Deshalb appelliere die Organisation an das Zirkusunternehmen, „die Tiere dauerhaft an Lebenshöfe, zoologische Einrichtungen oder geeignete Auffangstationen abzugeben und bitte die Behörden „die Versorgung der Tiere sicherzustellen und bei der Vermittlung zu unterstützen“.

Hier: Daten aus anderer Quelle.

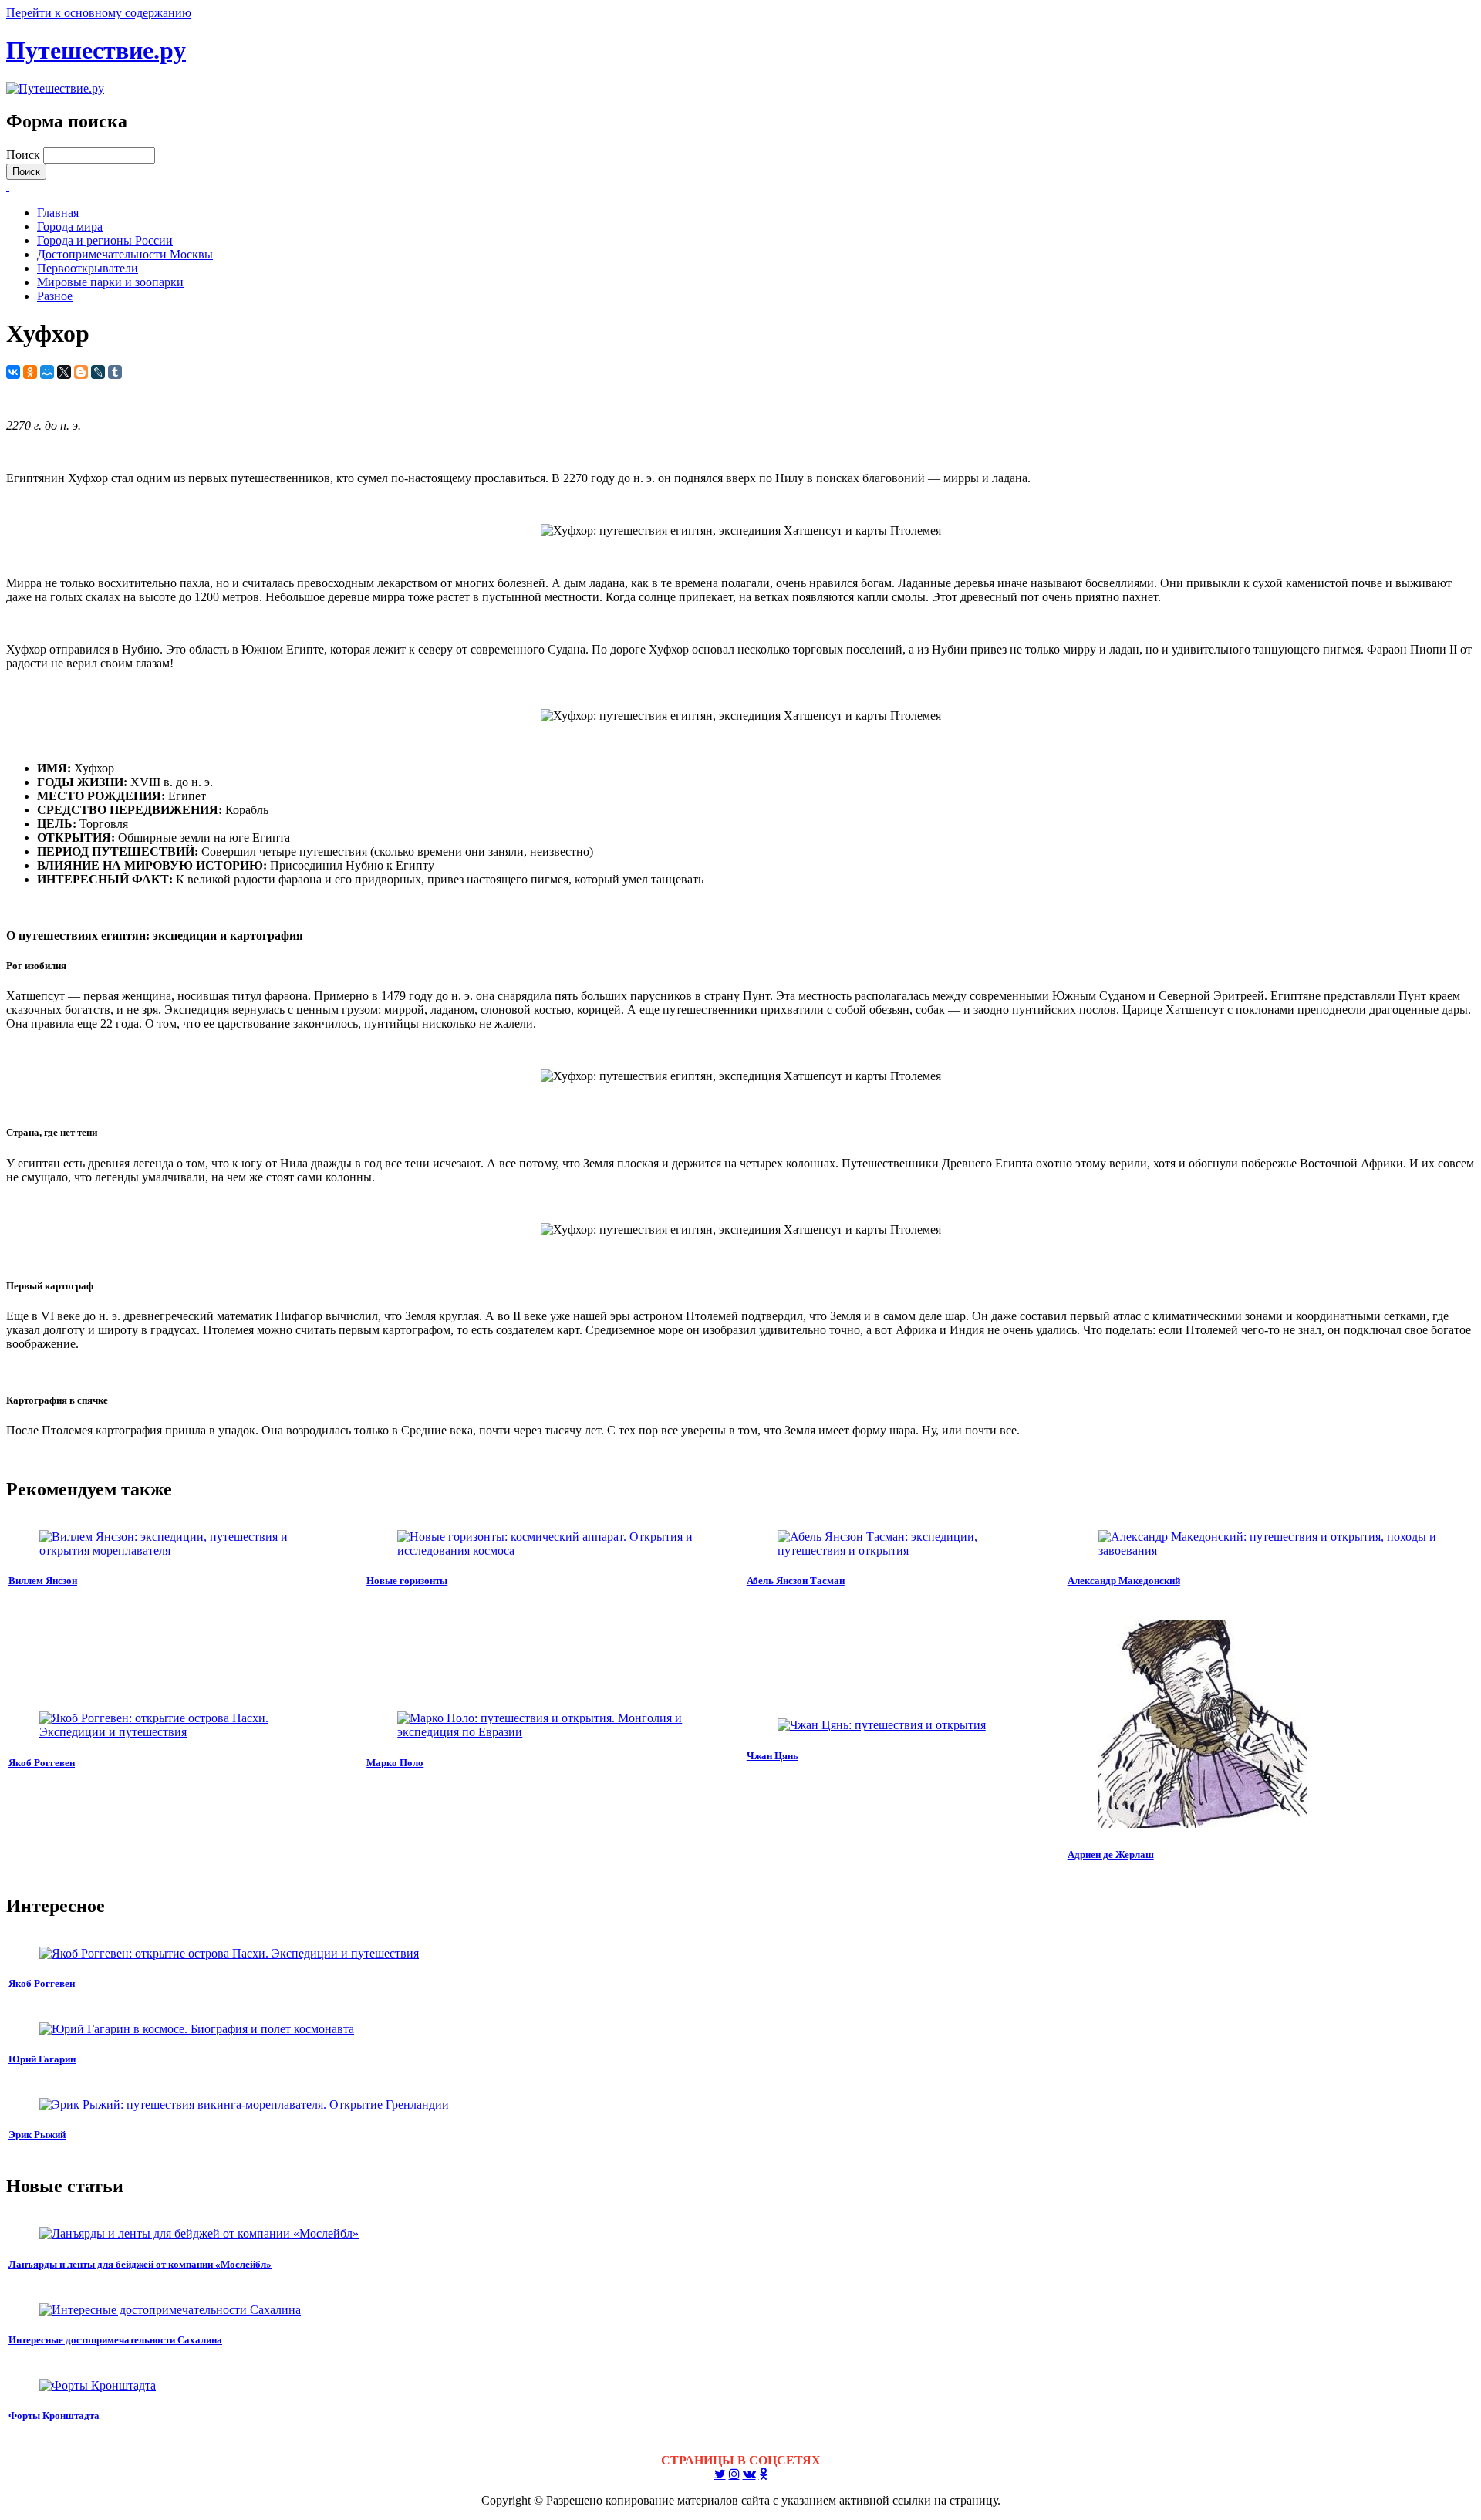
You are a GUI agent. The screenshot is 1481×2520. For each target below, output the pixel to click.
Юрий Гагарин (42, 2059)
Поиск (24, 154)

Bezirkshauptmann Philipp Enzinger beruhigt im NÖN-Gespräch: „Wir sind als Veterinärbehörde in dieser Sache in Breitenfurt aktiv. Es erfolgen regelmäßig amtstierärztliche Kontrollen, das Interesse der Bevölkerung ist groß – es gibt einen regelrechten Andrang von Leuten, die Spenden bringen und die Tiere füttern – und auch kritische Stimmen. Aber: Der Allgemeinzustand aller gehaltenen Tiere ist gut.“

Auch seitens der Gemeinde und der Landwirte werde der Zirkus unterstützt, betont Enzinger. „Es wird Futter und Einstreu gespendet, geliefert und der Mist entsorgt. Den Kamelen und Ponys stehen Außengehege zur Verfügung. Aufgrund der langen Aufenthaltsdauer und der Witterung ist die Bodenbeanspruchung in den Gehegen groß, daher werden die Pferde und Ponys zusätzlich spazieren geführt.“

Auch bei „Bellini“ in Gaaden alles okay

Die Amtstierärztin der Bezirkshauptmannschaft Mödling werde weitere Kontrolle durchführen, um auch die Frage, wie lange der Zirkus noch bleiben will, abzuklären. Zudem versichert Enzinger, dass man auch den in Gaaden gestrandeten Zirkus Bellini behördlich im Auge habe. Ebendort wird in den nächsten Tagen die Auslaufzone für die Tiere erweitert, sagte Enzinger.